A empregada doméstica Fernanda Lobo da Silva, 32 anos, diz que tá correndo atrás pra receber uma boa graninha a que tem direito por conta dos serviços que seu marido, J.F.R. prestou em penitenciárias estaduais. Fernanda calcula que tem direito a ganhar mais de 600 reales, mas o responsável pela bufunfa só a enrola e não entrega a grana. “Várias mulheres de presos tão com problema pra receber esse dinheiro”, berra a mulher.

Todo mês Fernanda vai até a capital catarinense buscar o dinheiro do trampo que o marido faz na cadeia. O dinheiro ajuda no sustento dos filhos. J. foi transferido no final do mês passado para o cadeião de Itajaí e aí parou de trabalhar.

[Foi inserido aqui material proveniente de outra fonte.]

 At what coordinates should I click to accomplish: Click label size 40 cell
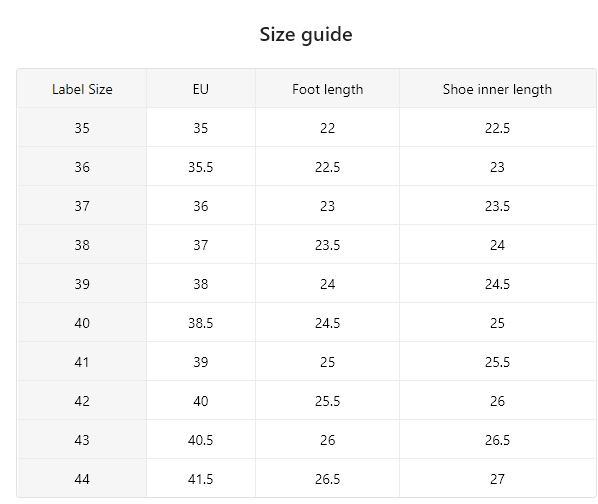point(82,323)
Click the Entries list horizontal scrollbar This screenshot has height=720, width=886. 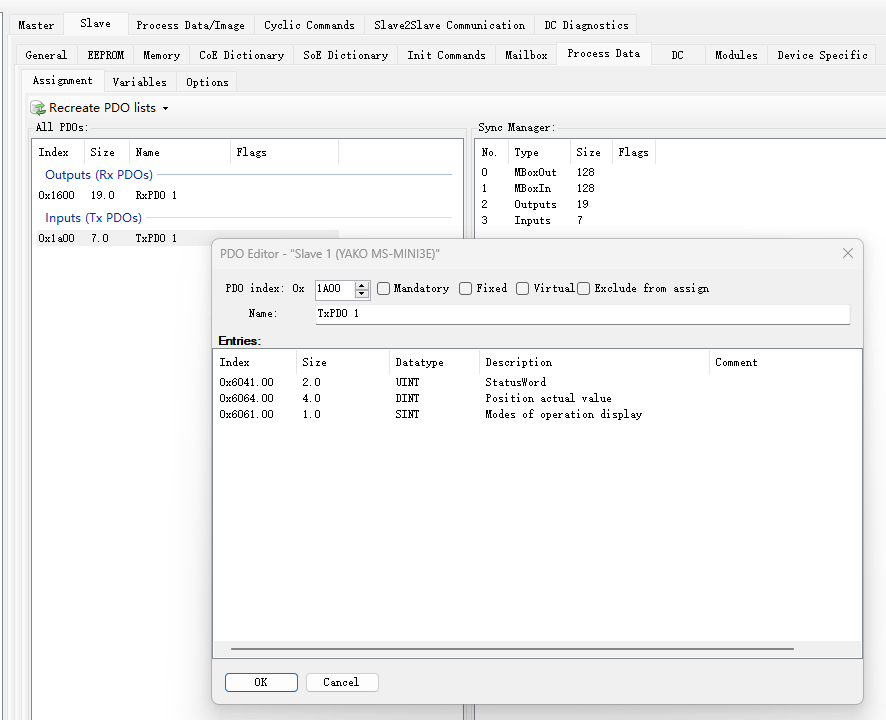(x=512, y=649)
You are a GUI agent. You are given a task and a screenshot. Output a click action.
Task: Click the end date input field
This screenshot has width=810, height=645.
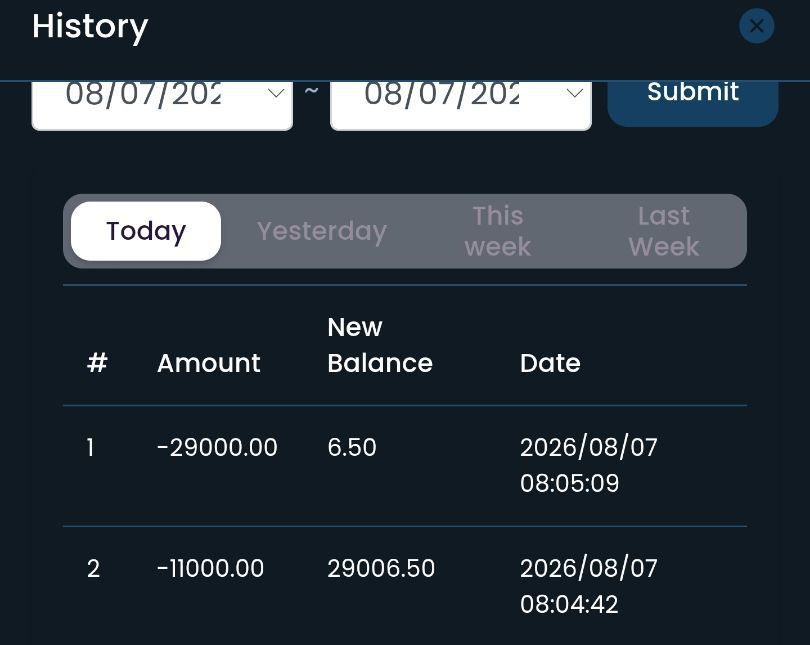tap(460, 105)

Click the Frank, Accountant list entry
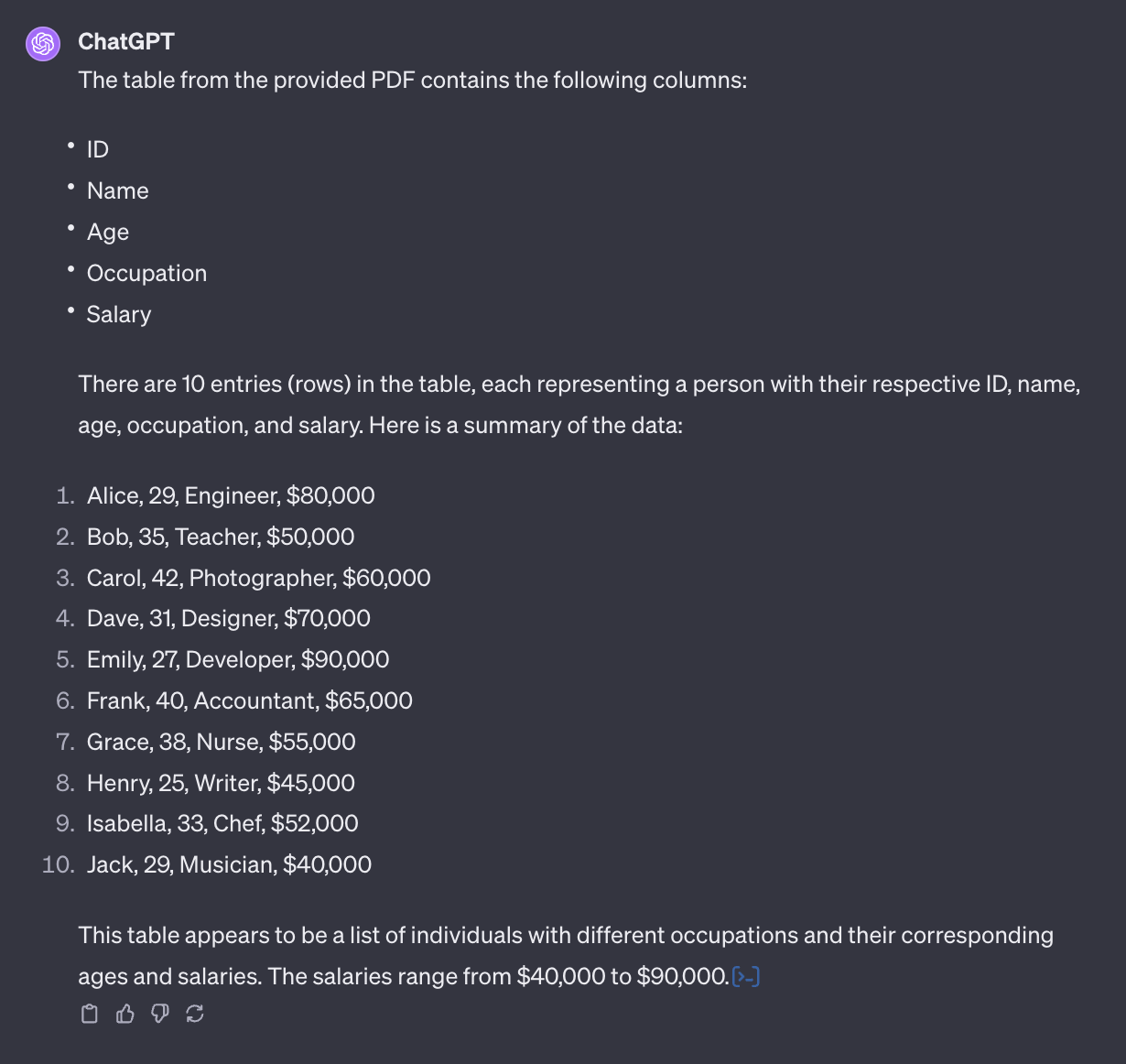coord(249,700)
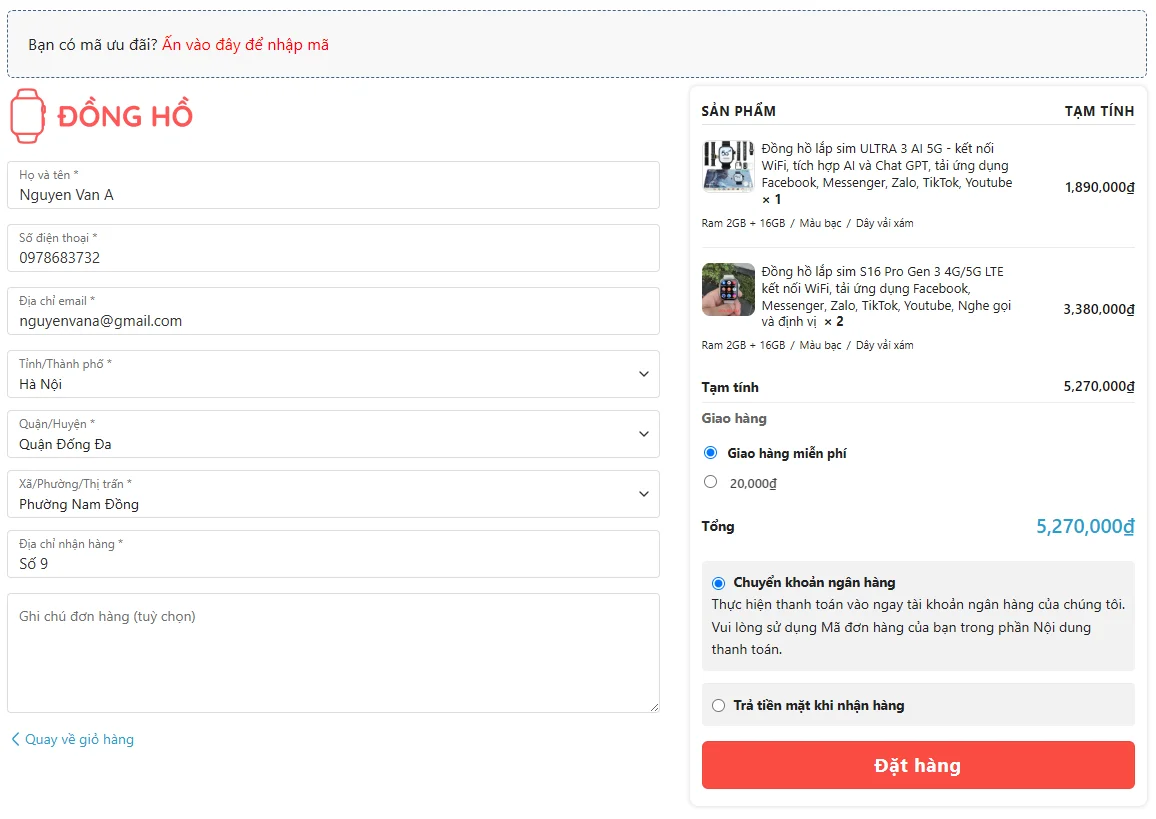Click the Ghi chú đơn hàng textarea
Image resolution: width=1156 pixels, height=819 pixels.
[x=333, y=653]
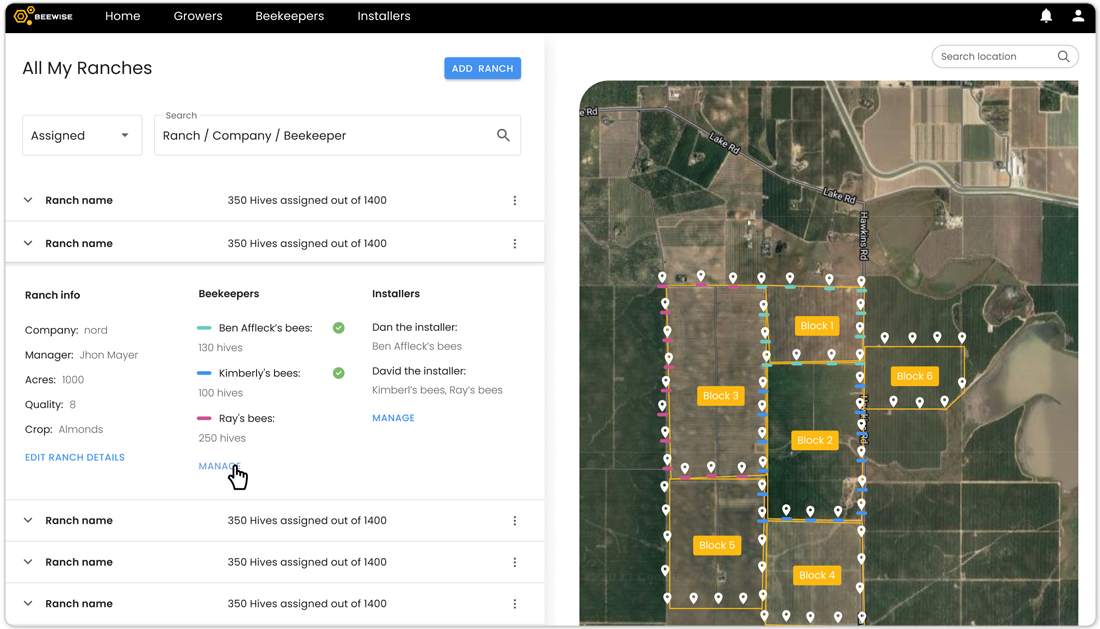Screen dimensions: 1100x629
Task: Click the magnifier in the ranch search field
Action: point(503,135)
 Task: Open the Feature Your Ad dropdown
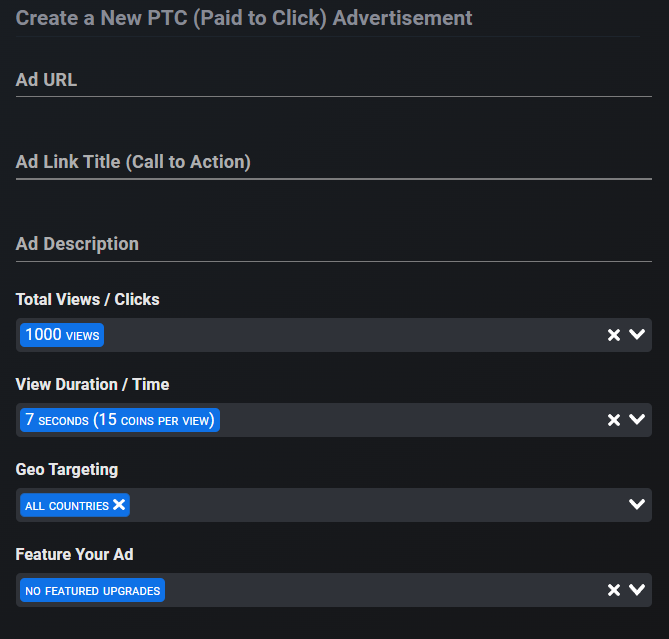coord(637,590)
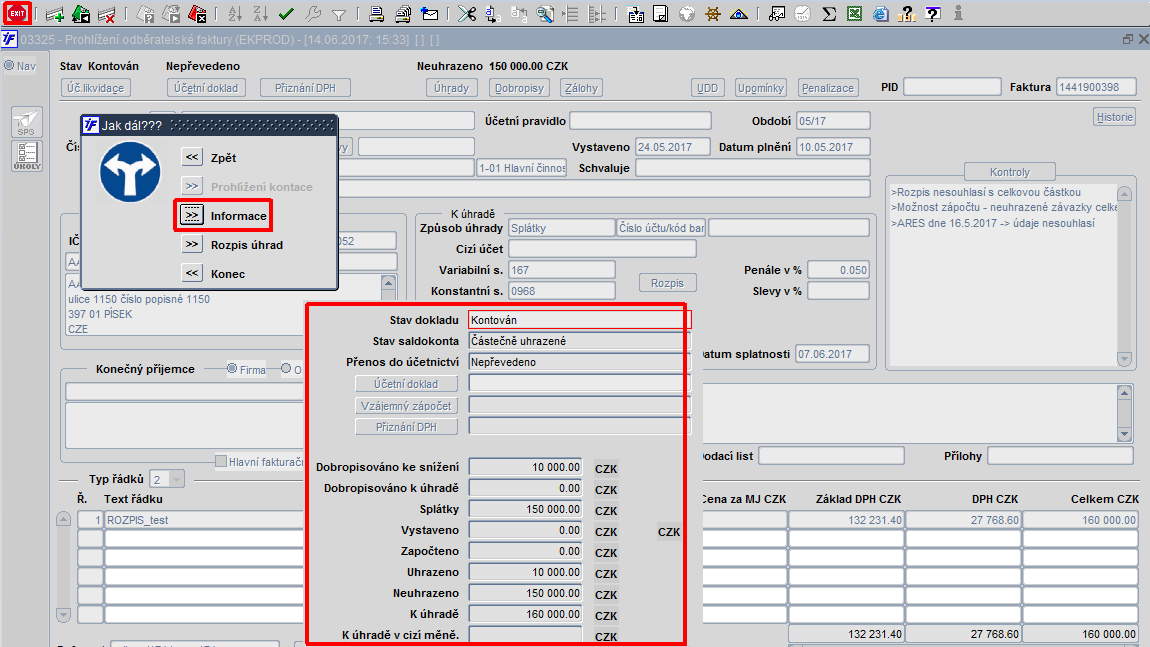Click the ship's wheel toolbar icon
This screenshot has width=1150, height=647.
pos(713,14)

Desde quinta-feira da semana passada, Fernanda tem ligado várias vezes pro presídio, mas nunca consegue falar com o responsável pela liberação do dinheiro, chamado Gentil. “Eu já gastei mais de dez cartões só pra tentar falar com ele”, reclama a doméstica.

Além de ligar, Fernanda também tentou falar pessoalmente com Gentil, mas também não conseguiu. “Parece que o dinheiro fica na conta dele. Eu não sei por que ele não libera”, revolta-se a moça, que diz já estar desistindo dos 600 pilas.

Já pode pegar dindim

Erivaldo Gentil Conceição, diretor do setor de pecúlio do presídio de Floripa, alegou que uma porrada de problemas aconteceram e, por isso, Fernanda não pegou a grana. Primeiro veio a greve dos bancários, depois um problema na máquina de cheque. O começo da paralisação dos agentes prisionais da Santa & Bela também teria atrapalhado. E, pra completar, o feriado prolongado pra sexta-feira por conta do dia do funcionário público e a folguinha na segunda-feira, feriado de Finados, impediram o presídio de quitar as contas. “Mas hoje [ontem] ela já pode vir aqui e pegar”, garantiu Gentil.